§ PROBLEM DETAILS:
Copy exactly the lines from the start of the material through the line with "Сервис (85, 23)". Pictures stay out of the copy.

(SUPPLIED RECORDS begins)

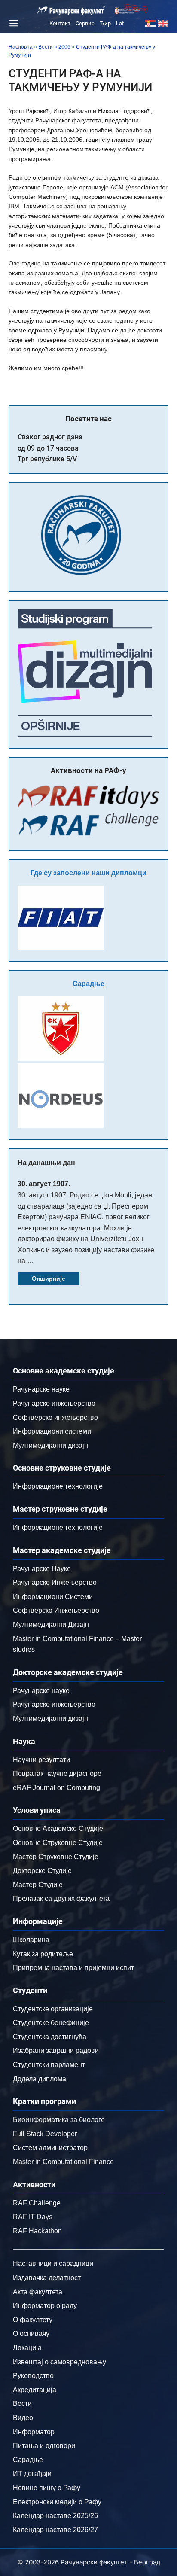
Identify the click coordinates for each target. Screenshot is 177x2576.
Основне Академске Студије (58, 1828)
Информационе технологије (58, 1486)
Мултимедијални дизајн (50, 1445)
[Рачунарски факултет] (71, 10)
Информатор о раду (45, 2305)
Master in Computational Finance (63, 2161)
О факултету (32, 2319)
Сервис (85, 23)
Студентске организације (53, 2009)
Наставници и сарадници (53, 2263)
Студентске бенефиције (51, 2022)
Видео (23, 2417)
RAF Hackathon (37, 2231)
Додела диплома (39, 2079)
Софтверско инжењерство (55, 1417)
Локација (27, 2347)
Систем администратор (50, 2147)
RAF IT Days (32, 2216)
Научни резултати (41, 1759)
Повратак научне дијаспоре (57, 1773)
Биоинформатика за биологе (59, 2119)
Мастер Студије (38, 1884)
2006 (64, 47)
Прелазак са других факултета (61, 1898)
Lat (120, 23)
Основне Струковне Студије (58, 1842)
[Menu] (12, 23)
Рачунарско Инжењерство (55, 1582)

(SUPPLIED RECORDS ends)

§ EXERCISE SOLUTION:
Identify the click coordinates for each target. Screenshot is 177x2576.
Основне Академске Студије (58, 1828)
Информационе технологије (58, 1486)
Мултимедијални дизајн (50, 1445)
[Рачунарски факултет] (71, 10)
Информатор о раду (45, 2305)
Master in Computational Finance (63, 2161)
О факултету (32, 2319)
Сервис (85, 23)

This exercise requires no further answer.